(Collected data entries)

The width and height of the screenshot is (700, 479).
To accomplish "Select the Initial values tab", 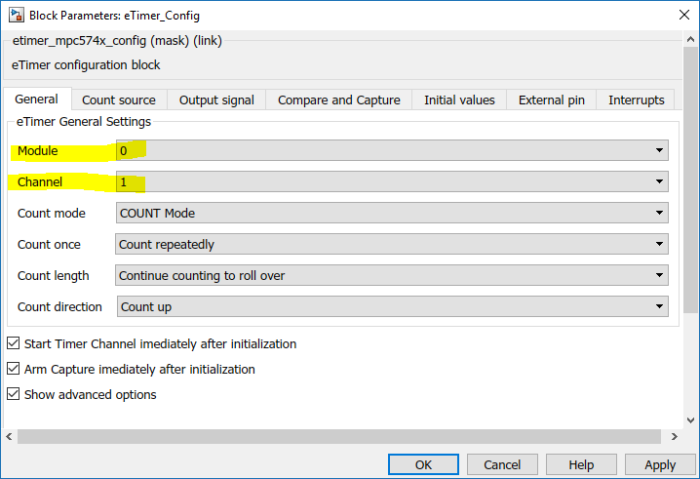I will click(459, 100).
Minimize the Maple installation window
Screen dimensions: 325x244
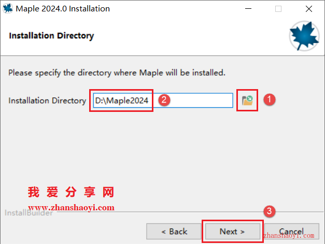coord(248,9)
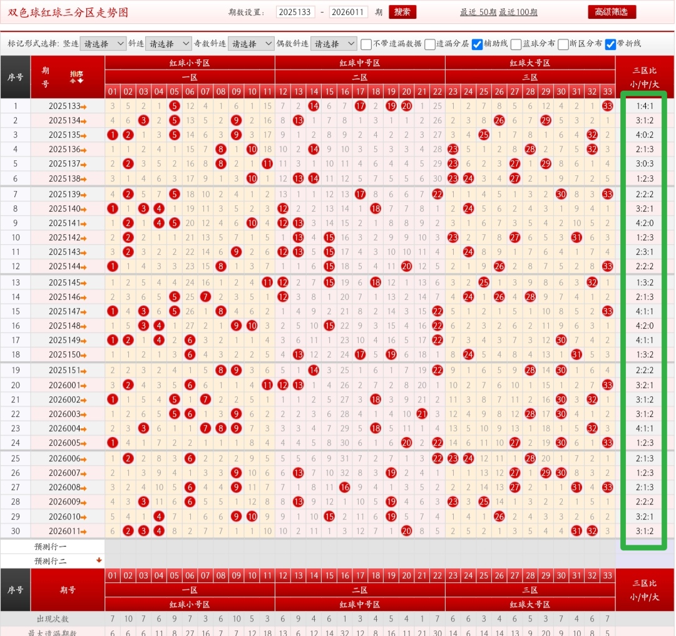Open 最近100期 link
The height and width of the screenshot is (636, 676).
point(518,13)
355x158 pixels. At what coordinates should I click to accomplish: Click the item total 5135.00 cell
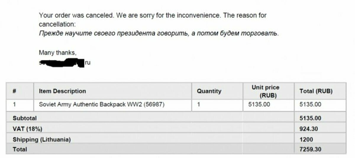point(320,105)
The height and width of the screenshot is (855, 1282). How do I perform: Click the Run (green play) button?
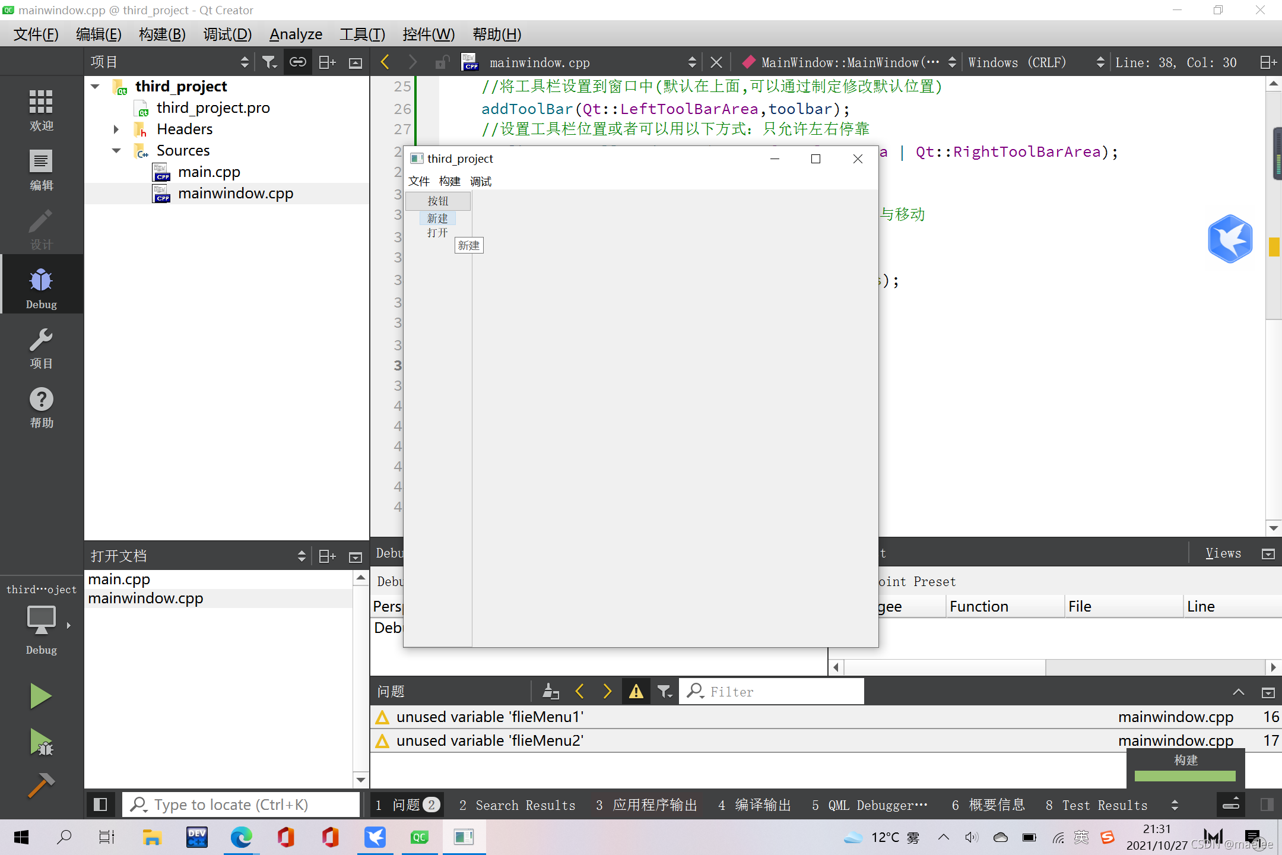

◆ **What you have to do**:
A verbatim copy is needed of the lines running from the line with "Screen dimensions: 325x244" to the end of the data above, both included. Keep the pictures out of it.

◆ **Answer to the exercise**:
Screen dimensions: 325x244
coord(248,9)
Open 最近100期 link
The height and width of the screenshot is (636, 676).
point(518,13)
355x158 pixels. At what coordinates should I click to accomplish: Click the item total 5135.00 cell
point(320,105)
The height and width of the screenshot is (855, 1282). How do I perform: Click the Run (green play) button?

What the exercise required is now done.